4-3: Expansion and Crisis in the United States

Expansion and Crisis in the United States

KEY IDEA: The United States expanded across North America and fought a bloody civil war.

The United States had troubles of its own. In the early 1800’s, the nation grew in size. It bought a huge piece of land from France in the Louisiana Purchase. It won a war with Mexico in the 1840s and thus gained even more land. Many said it was “manifest destiny”—the right of the United States to rule the land from the Atlantic Ocean to the Pacific. As white settlers moved farther and farther west, Native Americans suffered. In the 1830’s, many thousands were forced to move from their homes in the eastern states to the present state of Oklahoma. This growth raised serious questions. The southern states used slave labor to grow crops such as cotton. People in the South hoped to extend slavery to the new western lands. Many in the North, however, believed that slavery was wrong and should be ended.

Conflict over slavery eventually led to the Civil War. The southern states seceded, or pulled out of, the Union. When southern forces fired on a Union fort in 1861, war broke out. The fighting lasted four long and bloody years. The North won the war.  During the fighting, President Abraham Lincoln declared that slavery was ended in the United States. Later, the Constitution was changed to make this the law of the land and to say that African Americans were citizens.

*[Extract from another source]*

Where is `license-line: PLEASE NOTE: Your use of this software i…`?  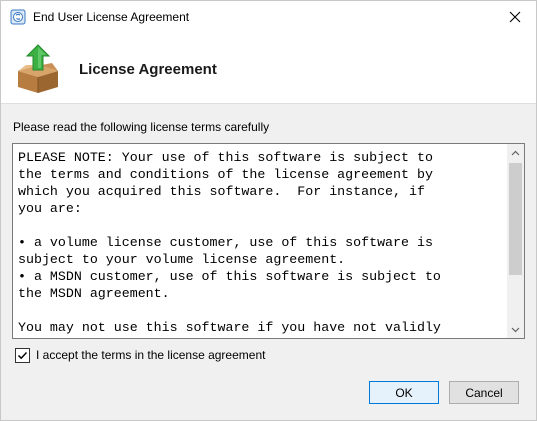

In the first few years after the war, newly freed African Americans enjoyed equal rights. Later, whites regained control of the governments of the southern states. They passed laws that took away the rights of blacks and treated them unfairly. It would be many years before African Americans could enjoy equality. The economy of the South was destroyed by the Civil War. Elsewhere, though, the nation saw a surge of industrial growth. Helping achieve this great growth was a sharp rise in immigration from Europe and Asia. By 1914, more than 20 million people had come to the United States.

Questions

  1. How did the United States change during the 1800’s?